[Saved data entries]
-----

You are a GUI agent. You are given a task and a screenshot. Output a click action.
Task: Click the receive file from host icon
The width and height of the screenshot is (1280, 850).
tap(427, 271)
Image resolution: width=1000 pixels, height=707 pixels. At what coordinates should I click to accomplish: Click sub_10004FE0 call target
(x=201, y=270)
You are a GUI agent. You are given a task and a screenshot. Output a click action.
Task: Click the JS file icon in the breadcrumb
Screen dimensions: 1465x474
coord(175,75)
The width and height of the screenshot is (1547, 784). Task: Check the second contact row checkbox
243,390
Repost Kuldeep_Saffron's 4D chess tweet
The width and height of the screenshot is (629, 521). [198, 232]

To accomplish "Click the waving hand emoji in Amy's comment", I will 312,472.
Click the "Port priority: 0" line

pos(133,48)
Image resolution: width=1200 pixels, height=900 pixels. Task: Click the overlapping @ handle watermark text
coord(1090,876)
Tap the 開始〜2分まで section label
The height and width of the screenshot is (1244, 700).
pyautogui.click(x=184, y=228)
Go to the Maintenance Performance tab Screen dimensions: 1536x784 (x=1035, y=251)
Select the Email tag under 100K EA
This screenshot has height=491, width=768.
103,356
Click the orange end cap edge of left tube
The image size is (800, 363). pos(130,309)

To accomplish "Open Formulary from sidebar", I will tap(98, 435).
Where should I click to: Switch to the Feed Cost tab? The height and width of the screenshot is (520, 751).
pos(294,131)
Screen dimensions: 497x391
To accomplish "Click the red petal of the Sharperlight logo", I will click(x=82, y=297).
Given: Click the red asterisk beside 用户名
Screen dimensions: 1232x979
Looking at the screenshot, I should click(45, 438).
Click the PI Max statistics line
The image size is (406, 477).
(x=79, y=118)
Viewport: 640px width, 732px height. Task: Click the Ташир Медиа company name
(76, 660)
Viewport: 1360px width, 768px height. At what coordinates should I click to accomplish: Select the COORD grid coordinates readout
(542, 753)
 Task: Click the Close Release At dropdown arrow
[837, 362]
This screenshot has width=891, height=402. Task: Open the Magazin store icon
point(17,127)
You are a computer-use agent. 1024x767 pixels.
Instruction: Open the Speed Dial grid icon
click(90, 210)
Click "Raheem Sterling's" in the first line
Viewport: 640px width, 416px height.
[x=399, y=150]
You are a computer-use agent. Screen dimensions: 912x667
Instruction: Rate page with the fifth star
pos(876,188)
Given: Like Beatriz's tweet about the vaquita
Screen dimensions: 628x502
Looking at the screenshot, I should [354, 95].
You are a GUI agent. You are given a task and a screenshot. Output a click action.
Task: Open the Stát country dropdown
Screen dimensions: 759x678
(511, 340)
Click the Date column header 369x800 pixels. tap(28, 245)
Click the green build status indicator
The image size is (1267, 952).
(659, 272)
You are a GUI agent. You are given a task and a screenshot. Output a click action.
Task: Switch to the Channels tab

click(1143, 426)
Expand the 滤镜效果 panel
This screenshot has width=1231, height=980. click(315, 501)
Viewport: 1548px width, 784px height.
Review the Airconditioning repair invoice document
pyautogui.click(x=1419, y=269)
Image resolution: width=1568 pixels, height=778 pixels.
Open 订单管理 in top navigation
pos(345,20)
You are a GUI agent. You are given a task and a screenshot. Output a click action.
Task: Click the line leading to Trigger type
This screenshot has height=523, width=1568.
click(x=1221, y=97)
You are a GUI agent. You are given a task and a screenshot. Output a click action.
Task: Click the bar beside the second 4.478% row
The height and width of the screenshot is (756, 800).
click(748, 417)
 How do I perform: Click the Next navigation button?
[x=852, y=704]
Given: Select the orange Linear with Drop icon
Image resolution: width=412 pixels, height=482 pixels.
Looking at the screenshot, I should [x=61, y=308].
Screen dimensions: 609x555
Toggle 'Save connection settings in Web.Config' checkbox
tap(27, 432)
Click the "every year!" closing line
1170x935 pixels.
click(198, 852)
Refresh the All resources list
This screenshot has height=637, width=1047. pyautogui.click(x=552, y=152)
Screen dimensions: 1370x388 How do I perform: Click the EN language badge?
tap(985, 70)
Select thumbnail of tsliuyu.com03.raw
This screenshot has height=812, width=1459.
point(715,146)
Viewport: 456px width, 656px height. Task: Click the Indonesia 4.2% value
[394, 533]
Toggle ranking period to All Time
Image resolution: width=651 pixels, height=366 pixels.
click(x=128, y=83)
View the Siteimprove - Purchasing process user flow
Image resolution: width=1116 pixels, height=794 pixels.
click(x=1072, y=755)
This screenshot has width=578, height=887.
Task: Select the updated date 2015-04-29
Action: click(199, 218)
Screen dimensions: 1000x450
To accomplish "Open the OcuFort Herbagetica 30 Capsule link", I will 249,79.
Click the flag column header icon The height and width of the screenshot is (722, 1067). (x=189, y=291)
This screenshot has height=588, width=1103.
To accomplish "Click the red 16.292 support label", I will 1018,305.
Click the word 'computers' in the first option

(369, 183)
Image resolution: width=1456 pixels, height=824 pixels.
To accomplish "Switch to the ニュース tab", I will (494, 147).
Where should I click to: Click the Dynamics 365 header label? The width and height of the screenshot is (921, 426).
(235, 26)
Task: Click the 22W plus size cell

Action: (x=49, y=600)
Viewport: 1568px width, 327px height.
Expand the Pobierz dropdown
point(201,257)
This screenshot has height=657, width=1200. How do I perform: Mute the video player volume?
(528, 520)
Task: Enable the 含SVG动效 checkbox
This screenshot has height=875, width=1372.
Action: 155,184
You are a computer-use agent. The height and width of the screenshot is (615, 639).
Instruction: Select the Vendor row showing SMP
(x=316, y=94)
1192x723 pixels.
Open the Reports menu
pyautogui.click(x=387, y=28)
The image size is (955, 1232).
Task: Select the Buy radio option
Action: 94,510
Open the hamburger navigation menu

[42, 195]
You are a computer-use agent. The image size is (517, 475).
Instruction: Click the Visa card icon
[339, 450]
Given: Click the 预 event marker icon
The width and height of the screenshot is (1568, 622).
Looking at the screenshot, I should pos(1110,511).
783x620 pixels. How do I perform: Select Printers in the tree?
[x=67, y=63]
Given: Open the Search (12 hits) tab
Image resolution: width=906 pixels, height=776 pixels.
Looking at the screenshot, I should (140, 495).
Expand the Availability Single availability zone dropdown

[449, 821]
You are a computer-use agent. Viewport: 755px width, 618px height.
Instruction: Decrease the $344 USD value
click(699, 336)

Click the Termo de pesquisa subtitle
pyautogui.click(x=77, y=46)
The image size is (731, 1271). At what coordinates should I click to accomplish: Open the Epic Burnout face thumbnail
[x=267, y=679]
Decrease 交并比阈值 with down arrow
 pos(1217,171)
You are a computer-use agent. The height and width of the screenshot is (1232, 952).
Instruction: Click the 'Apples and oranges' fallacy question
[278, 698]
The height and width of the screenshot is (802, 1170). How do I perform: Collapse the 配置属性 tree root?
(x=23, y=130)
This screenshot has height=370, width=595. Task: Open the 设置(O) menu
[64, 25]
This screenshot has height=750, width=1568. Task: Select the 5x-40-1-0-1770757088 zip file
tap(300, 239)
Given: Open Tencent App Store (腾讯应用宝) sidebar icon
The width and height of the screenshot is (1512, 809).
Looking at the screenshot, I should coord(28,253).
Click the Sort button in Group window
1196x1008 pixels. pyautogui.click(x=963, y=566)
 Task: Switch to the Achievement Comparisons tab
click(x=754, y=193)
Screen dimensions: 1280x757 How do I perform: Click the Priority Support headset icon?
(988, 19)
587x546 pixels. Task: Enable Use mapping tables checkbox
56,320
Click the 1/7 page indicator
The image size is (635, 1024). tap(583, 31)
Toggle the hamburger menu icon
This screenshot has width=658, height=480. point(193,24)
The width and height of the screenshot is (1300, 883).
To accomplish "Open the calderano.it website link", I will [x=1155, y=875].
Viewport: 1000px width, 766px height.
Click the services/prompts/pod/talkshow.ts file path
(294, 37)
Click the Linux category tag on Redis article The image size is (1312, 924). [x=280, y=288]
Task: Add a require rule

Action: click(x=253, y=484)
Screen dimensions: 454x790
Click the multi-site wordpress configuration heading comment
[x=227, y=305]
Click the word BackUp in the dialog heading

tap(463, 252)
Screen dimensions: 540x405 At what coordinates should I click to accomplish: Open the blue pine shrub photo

-----

§ **TASK INSTRUCTIONS**: The lines to return begin at the first line of the records and end at the line holding "Given: Click the red asterisk beside 用户名"; please return them exactly, including both, and nothing beyond.

§ **SOLUTION FOR THIS PROBLEM**:
You are a GUI agent. You are given a task and a screenshot. Output a click action.
Task: Click the receive file from host icon
The width and height of the screenshot is (1280, 850).
tap(427, 271)
Image resolution: width=1000 pixels, height=707 pixels. At what coordinates should I click to accomplish: Click sub_10004FE0 call target
(x=201, y=270)
You are a GUI agent. You are given a task and a screenshot. Output a click action.
Task: Click the JS file icon in the breadcrumb
Screen dimensions: 1465x474
coord(175,75)
The width and height of the screenshot is (1547, 784). Task: Check the second contact row checkbox
243,390
Repost Kuldeep_Saffron's 4D chess tweet
The width and height of the screenshot is (629, 521). [198, 232]

To accomplish "Click the waving hand emoji in Amy's comment", I will 312,472.
Click the "Port priority: 0" line

pos(133,48)
Image resolution: width=1200 pixels, height=900 pixels. Task: Click the overlapping @ handle watermark text
coord(1090,876)
Tap the 開始〜2分まで section label
The height and width of the screenshot is (1244, 700).
pyautogui.click(x=184, y=228)
Go to the Maintenance Performance tab Screen dimensions: 1536x784 (x=1035, y=251)
Select the Email tag under 100K EA
This screenshot has height=491, width=768.
103,356
Click the orange end cap edge of left tube
The image size is (800, 363). pos(130,309)

To accomplish "Open Formulary from sidebar", I will tap(98, 435).
Where should I click to: Switch to the Feed Cost tab? The height and width of the screenshot is (520, 751).
pos(294,131)
Screen dimensions: 497x391
To accomplish "Click the red petal of the Sharperlight logo", I will click(x=82, y=297).
Given: Click the red asterisk beside 用户名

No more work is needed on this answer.